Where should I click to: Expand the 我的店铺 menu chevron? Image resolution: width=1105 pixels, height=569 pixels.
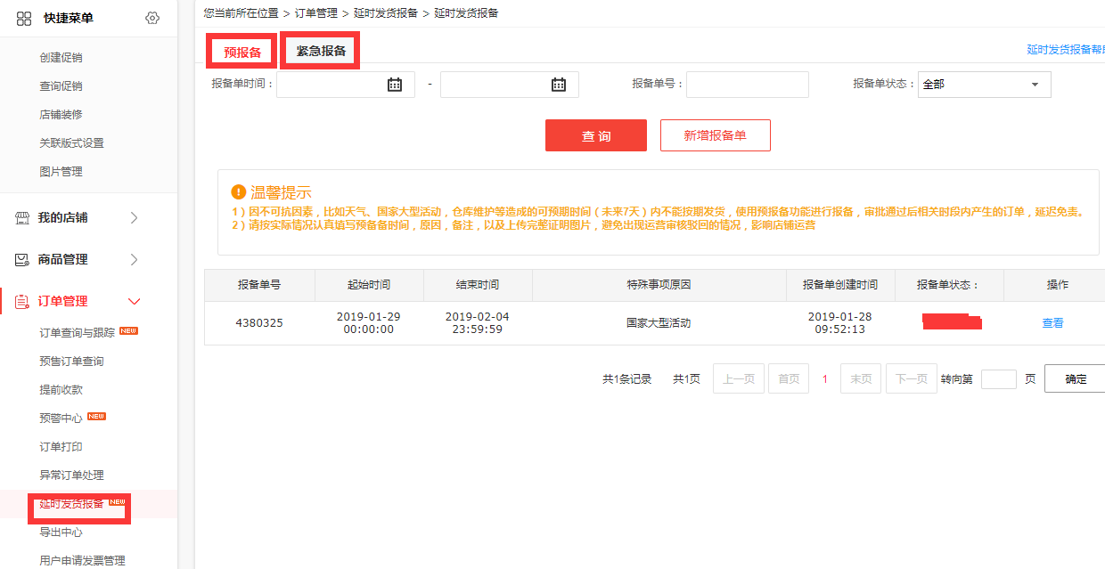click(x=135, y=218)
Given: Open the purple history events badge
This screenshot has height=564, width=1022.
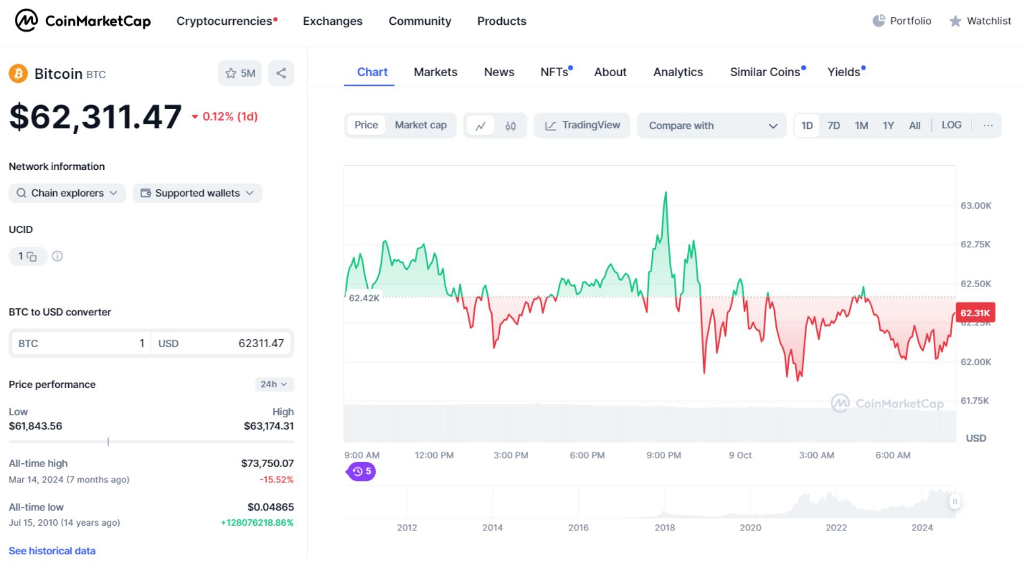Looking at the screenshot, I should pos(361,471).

__Task objective__: Reprint the listing above exactly, without images.

__Written response__:
Where should I click to: Expand the 我的店铺 menu chevron? Image resolution: width=1105 pixels, height=569 pixels.
click(x=135, y=218)
Given: Open the purple history events badge
This screenshot has height=564, width=1022.
Looking at the screenshot, I should pos(361,471).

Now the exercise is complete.